Theft / Property Crimes
In cases involving theft, loss, destruction or damage to property, the case can be resolved with a Civil Compromise–if the victim and the Court will agree. A Civil Compromise is a written agreement, prepared by a lawyer. In exchange for you, say, paying for damages, the injured party agrees to dismiss the case.
Not all property cases are subject to a Civil Compromise, however. Other traditional approaches are used–trial, challenging the admissibility of evidence or negotiated settlement. Some counties also have programs that can result in a dismissal or reduction in the severity of the charge. In Multnomah County, for example, many minor property crimes can be handled by doing community service and then the case is dismissed or terminated with a sentence of discharge on successful completion of the program. If a property crime is dismissed, it is often eligible for expungement too, depending on your record.
Prior Convictions and Property Crimes
If you’re a repeat property crime offender and charged with a felony property crime, you may be subject to presumptive sentences of 18+ months in prison, depending on your criminal history for violating the Repeat Property Offender law (REPO). There are ways out of REPO’s mandatory minimums.
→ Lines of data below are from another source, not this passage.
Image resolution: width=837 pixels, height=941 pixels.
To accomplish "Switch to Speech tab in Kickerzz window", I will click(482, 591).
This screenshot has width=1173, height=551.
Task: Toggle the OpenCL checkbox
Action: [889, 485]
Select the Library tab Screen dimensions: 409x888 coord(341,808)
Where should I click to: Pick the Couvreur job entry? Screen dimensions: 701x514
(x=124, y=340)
Under certain circumstances, the court can depart from prison to a probationary sentence, even with a bad criminal history.
Property Crimes Subject to REPO
Aggravated Theft I, Burglary I & II, Computer crime, Criminal mischief I, Criminal possession of a forged instrument I & II; Forgery I & II, Fraudulent use of a credit card, Mail theft/receipt of stolen mail, Possession of a stolen vehicle (PSV); Robbery III, Theft I & II, Unauthorized use of a motor vehicle (UUMV), Trafficking Stolen Vehicle.